My landlords are away for the entire growing season, and the temporary tenants in the two-suite house have generously put up with what we agreed was a meadow-like effect.

The early, and deliciously obvious, arrivals were the wild strawberries, which we ate immediately of course—tender bursts of sun-drenched red sweetness that only occasionally made it as far as a bowl.

I froze a few for the absentee landlords to enjoy this October, but I’m pretty sure the rest were eaten on the spot.

Walking from the small greenhouse at the south end of the double lot, the next salad ingredients are strawberry blite and a tall plant that I didn’t notice until it flashed yellow blossoms: mustard.

The mustard leaves are tangy, and the early seed pods, before they harden, offer a sharp flavour that inspires any omelette.

Strawberry blite, or strawberry goosefoot, also offers delicious leaves for salads. For June and half of July, it produced its cherry-coloured seed clusters—”berries”—that are surprisingly juicy and add a sweet note against the zing of the mustard leaves.

Next is the ancient grains section. Lamb’s quarters plants grow thick in the sandy patch in front of the tool shed.

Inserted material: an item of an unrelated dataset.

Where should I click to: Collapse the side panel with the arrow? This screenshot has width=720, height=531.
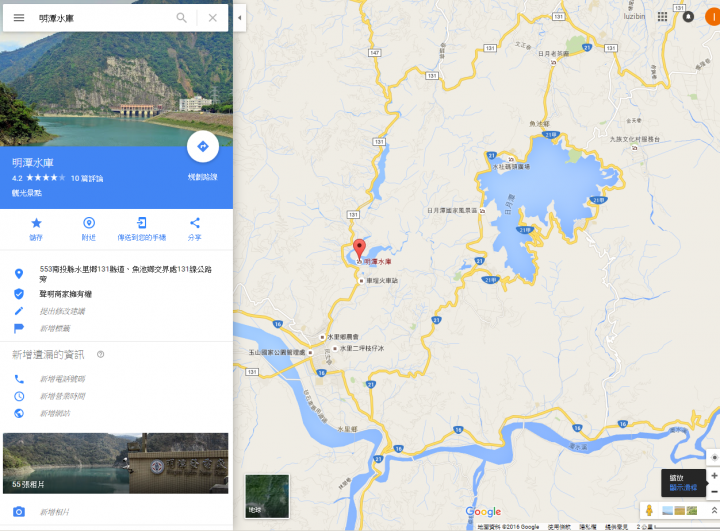point(239,18)
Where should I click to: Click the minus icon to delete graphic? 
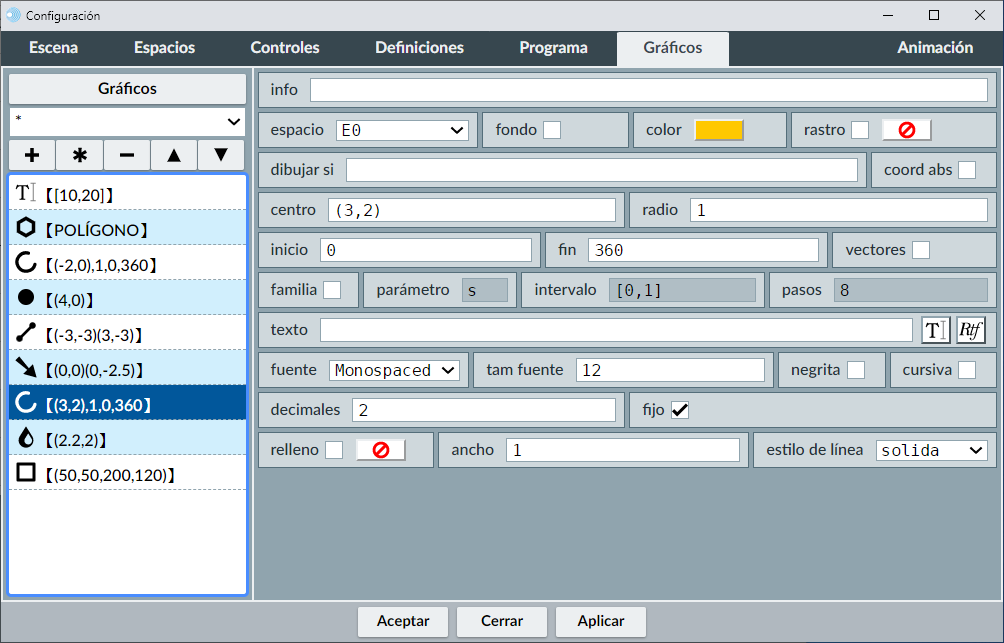click(x=127, y=155)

I suspect this is because several dogs from the Humane Society shelter have lived there in their transition from shelter to finding an adoptive home, so the area is well fertilized.

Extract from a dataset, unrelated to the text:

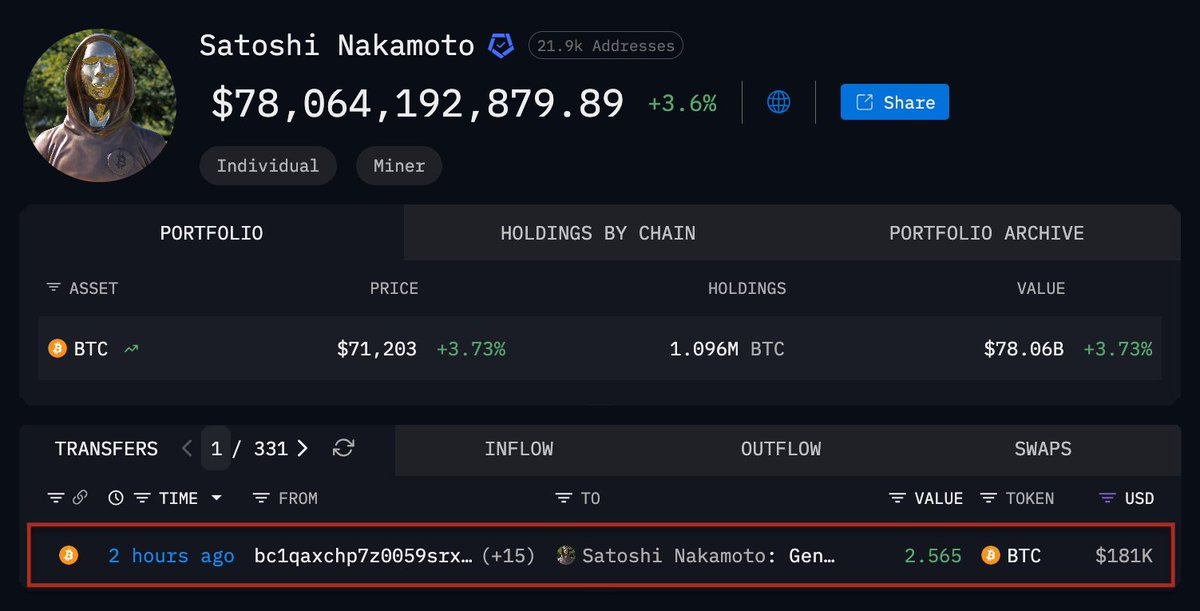Click the Bitcoin icon in the transfer row
Viewport: 1200px width, 611px height.
coord(68,555)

I loved the buttery flavour of the lamb’s quarters leaves in May when they were fresh two-inch wonders and nothing else had sprouted yet.

It took no effort to convert others to the delicious taste of “wild spinach” even though they teased me to “pull up the pigweed”, as many call it.

Even better, some scattered patches of cultivated spinach also appeared in the sandy patch, so we ate baby leaves of both at the same time.

Then a detail in Bev Gray’s The Boreal Herbal: Wild Food and Medicine Plants of the North caught my eye. Not only is this cousin to quinoa high in vitamins A and C, but the seeds are edible.

The leaves and seeds form a complete protein when they’re eaten together.

But beyond pleasing the palate, the exciting part was this: lamb’s quarters seeds have been found buried in more than one cache in North America, and some seeds older than 1,700 years old have been found still able to germinate.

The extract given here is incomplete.